I'm a particle physicist and JW is right.
(I know I'm lowering the tone of this thread!)
Yep, but a couple of things in that photo are more spectacular than anything I've seen in space ๐
The fuel pump on the space shuttle at full power on take off could empty an
olympic swimming pool in one minute
disagree - it passes through. If it were re-radiated it would lose all collimation and lenses would not work. But the refractive index is the ratio of the speed of light in the dielectric to that in free space
Thankyou SFB. If jahwomble were right, absorbtion and re-radiation would result in scattering and beams of light would not stay straight, and lenses would indeed not work.
It's not that we don't understand what you are trying to say (I know about quantum levels, photon emission, re-radiation and all that, how neon lights work, streetlights work etc etc) it's just that you are wrong ๐
Where do you get your information from btw?
As this is only my second post I'm going to try to to agitate anybody anymore than absolutely necessary.

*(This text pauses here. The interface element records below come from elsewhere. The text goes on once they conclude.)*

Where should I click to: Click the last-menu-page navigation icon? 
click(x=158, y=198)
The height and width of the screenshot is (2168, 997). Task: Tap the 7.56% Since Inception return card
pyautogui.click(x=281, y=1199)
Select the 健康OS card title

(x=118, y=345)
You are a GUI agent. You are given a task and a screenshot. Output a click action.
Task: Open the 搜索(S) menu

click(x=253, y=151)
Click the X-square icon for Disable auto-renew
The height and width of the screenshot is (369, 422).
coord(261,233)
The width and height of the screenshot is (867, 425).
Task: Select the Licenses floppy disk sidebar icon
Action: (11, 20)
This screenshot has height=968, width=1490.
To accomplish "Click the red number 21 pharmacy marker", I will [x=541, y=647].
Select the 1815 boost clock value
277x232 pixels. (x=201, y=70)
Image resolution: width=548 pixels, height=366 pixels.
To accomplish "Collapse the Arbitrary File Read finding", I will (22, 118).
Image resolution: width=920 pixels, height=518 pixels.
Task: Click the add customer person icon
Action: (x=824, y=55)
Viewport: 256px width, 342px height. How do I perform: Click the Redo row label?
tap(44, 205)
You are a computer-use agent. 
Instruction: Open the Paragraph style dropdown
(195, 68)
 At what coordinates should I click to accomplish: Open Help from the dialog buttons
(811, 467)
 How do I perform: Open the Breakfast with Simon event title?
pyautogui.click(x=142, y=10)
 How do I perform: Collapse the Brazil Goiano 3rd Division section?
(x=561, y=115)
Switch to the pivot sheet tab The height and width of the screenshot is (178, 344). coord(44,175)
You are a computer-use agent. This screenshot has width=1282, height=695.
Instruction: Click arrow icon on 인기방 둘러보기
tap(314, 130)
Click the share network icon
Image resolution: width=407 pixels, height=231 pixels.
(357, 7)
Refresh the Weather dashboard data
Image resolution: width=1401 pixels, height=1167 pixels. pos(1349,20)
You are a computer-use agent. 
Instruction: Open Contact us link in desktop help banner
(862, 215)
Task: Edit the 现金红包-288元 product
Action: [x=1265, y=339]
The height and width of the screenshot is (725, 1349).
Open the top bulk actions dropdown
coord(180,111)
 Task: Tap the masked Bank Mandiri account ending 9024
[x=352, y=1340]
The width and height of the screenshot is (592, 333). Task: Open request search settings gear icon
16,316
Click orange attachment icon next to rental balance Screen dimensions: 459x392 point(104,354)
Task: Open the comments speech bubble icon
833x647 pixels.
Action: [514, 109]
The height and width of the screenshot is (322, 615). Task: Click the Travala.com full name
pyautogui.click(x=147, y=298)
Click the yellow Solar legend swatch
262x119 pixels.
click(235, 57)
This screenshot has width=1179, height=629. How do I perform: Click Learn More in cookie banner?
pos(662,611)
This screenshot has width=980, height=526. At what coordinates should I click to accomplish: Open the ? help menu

Now I'm talking here at an atomic level. As light travels through transparent matter.... it "bumps into" the atoms (technically, the photons do in fact keep getting absorbed and re-emitted) and so the light can appear to travel slower in a suitable medium,without the photons slowing down. The correct arrangement of atoms will create an appropriate structure for refraction.
We measure this phenomenon with a number called the index of refraction, usually represented by the variable 'N'. N is defined to be the speed of light in a vacuum divided by the slower speed in matter, and it depends both on the type of matter in question (different atoms/substances absorb and emit light in different ways) and the wavelength of light in question (different wavelengths of light get absorbed and emitted at different speeds, even in the same substance).
This apparent slowing of a light wave is responsible for the way light bends as it enters mediums like glass and water. A cleverly shaped piece of glass (or other material) can take advantage of this property and bend groups of light rays to make an image appear larger or smaller. Such pieces of material are commonly called lenses, and are used practically everywhere.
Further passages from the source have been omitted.